### [Task]
From the listing that follows, output everything exactly except the pictures.

### [Supplied information]
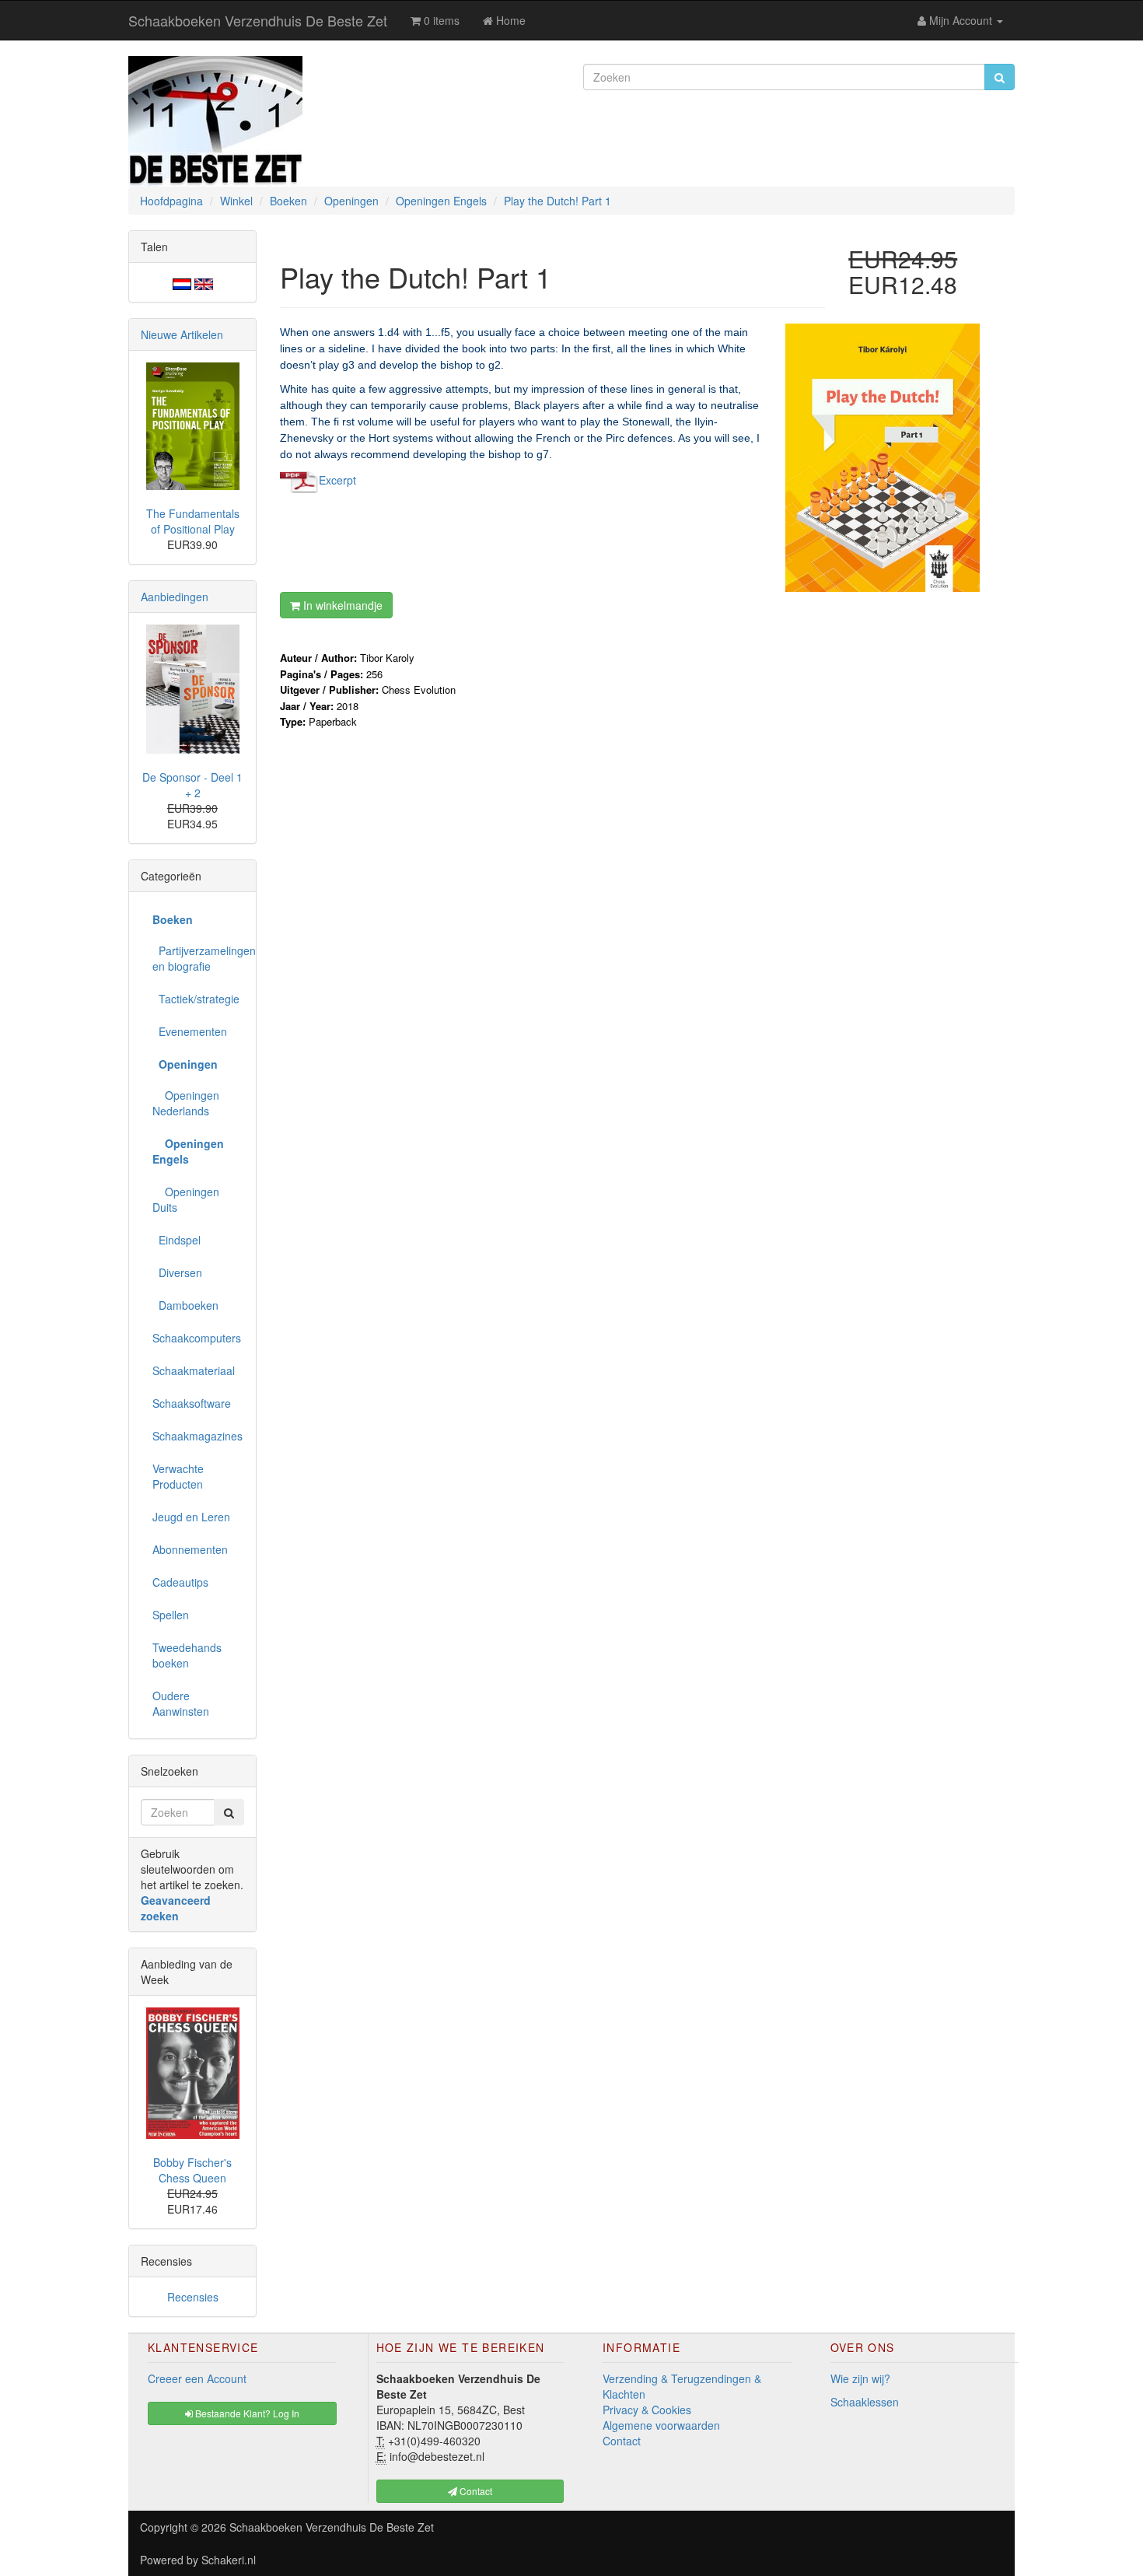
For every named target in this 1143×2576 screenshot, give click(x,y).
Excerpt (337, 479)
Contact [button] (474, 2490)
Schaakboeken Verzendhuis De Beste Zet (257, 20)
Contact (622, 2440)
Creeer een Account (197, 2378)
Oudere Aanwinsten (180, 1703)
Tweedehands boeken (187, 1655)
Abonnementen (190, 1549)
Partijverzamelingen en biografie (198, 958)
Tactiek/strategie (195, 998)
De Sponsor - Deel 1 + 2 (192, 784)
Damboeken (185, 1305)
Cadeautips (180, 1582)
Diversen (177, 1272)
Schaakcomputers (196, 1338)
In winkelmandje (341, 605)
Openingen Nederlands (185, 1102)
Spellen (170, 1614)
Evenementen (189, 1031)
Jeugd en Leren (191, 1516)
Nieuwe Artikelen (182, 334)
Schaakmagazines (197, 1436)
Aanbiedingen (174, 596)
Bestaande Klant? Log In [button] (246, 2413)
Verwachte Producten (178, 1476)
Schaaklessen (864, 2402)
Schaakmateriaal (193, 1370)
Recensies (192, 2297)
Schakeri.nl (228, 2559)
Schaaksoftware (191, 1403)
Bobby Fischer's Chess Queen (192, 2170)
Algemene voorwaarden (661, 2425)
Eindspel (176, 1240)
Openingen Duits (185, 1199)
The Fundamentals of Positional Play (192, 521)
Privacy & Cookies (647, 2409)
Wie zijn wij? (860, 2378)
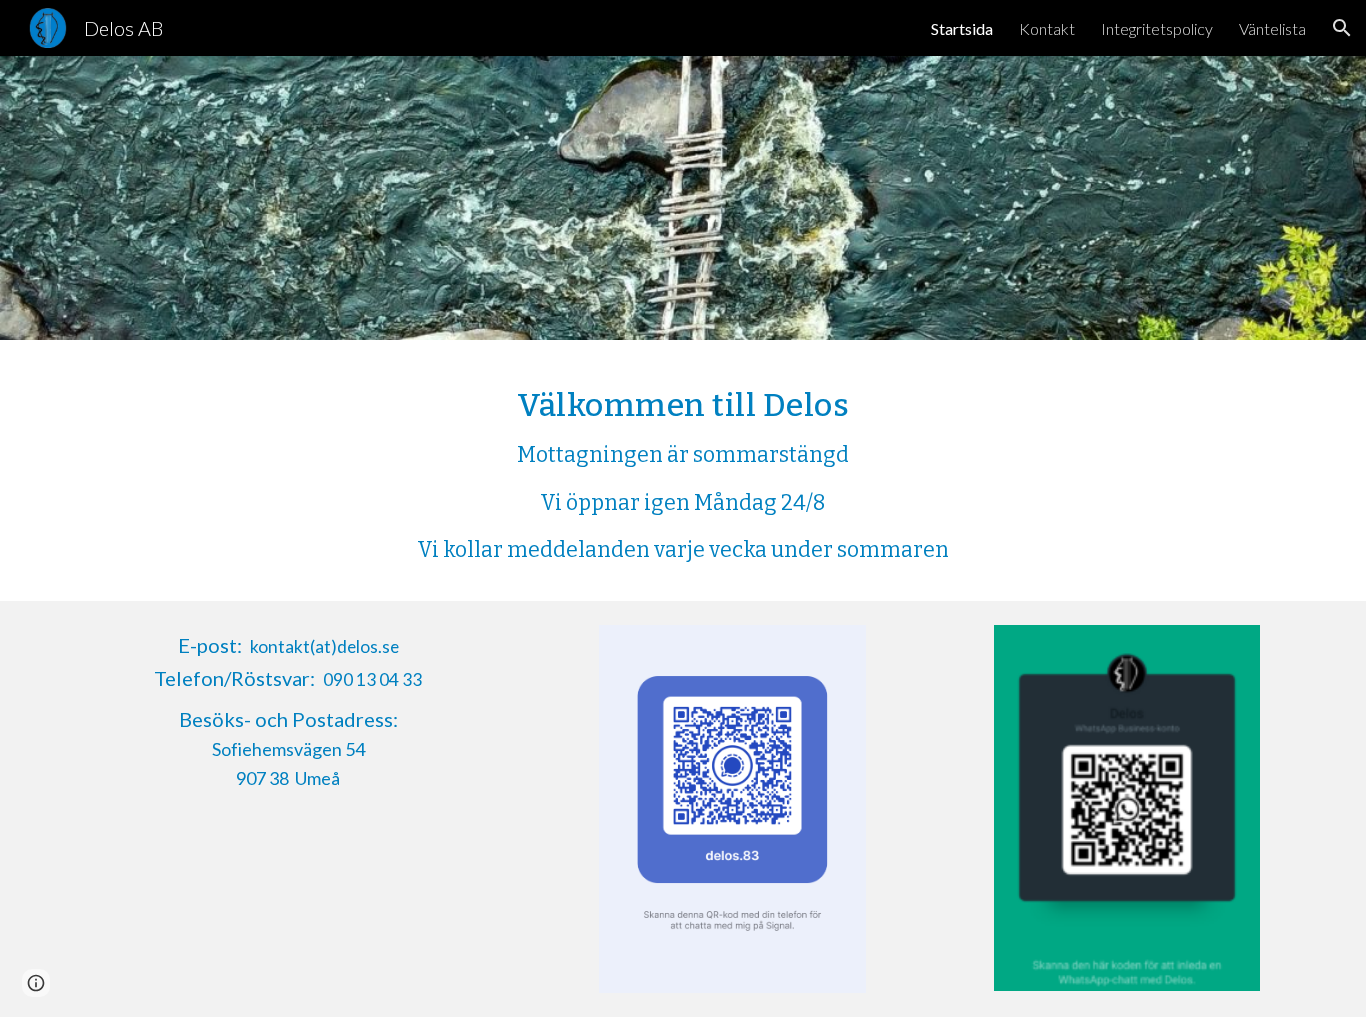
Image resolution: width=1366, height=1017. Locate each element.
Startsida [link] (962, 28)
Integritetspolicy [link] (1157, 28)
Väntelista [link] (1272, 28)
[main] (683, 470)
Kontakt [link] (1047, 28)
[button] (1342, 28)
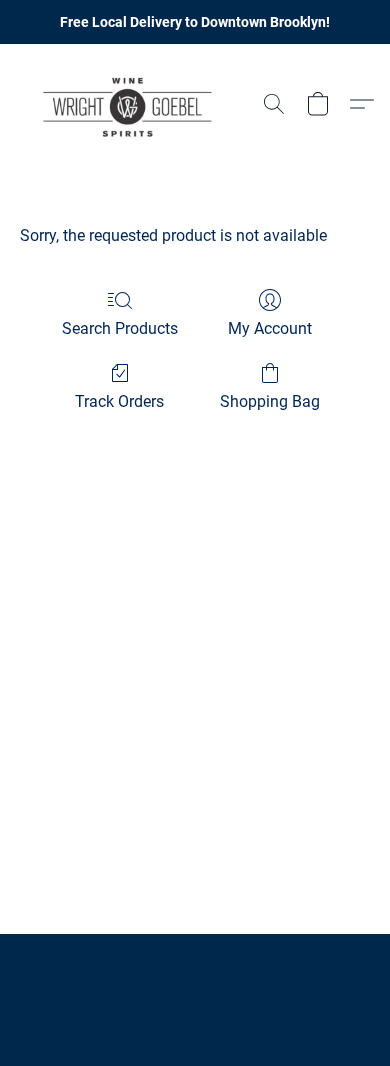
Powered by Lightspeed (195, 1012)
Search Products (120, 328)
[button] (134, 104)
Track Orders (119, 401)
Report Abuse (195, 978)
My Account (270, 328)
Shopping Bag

### [Answer section]
For every named target in this 1143×2576 screenshot, give click(x,y).
Excerpt (337, 479)
Contact [button] (474, 2490)
Schaakboeken Verzendhuis De Beste Zet (257, 20)
Contact (622, 2440)
Creeer een Account (197, 2378)
Oudere Aanwinsten (180, 1703)
Tweedehands boeken (187, 1655)
Abonnementen (190, 1549)
Partijverzamelingen en biografie (198, 958)
Tactiek/strategie (195, 998)
De Sponsor - Deel 1 + 2 (192, 784)
Damboeken (185, 1305)
Cadeautips (180, 1582)
Diversen (177, 1272)
Schaakcomputers (196, 1338)
In winkelmandje (341, 605)
Openingen Nederlands (185, 1102)
Spellen (170, 1614)
Evenementen (189, 1031)
Jeugd en Leren (191, 1516)
Nieuwe Artikelen (182, 334)
Schaakmagazines (197, 1436)
Aanbiedingen (174, 596)
Bestaande Klant? Log In [button] (246, 2413)
Verwachte Producten (178, 1476)
Schaaklessen (864, 2402)
Schaakmateriaal (193, 1370)
Recensies (192, 2297)
Schakeri.nl (228, 2559)
Schaaksoftware (191, 1403)
Bobby Fischer's Chess Queen (192, 2170)
Algemene voorwaarden (661, 2425)
Eindspel (176, 1240)
Openingen Duits (185, 1199)
The Fundamentals of Positional Play (192, 521)
Privacy & Cookies (647, 2409)
Wie zijn wij? (860, 2378)
Image resolution: width=1366, height=1017. Locate each element.
Startsida [link] (962, 28)
Integritetspolicy [link] (1157, 28)
Väntelista [link] (1272, 28)
[main] (683, 470)
Kontakt [link] (1047, 28)
[button] (1342, 28)
Powered by Lightspeed (195, 1012)
Search Products (120, 328)
[button] (134, 104)
Track Orders (119, 401)
Report Abuse (195, 978)
My Account (270, 328)
Shopping Bag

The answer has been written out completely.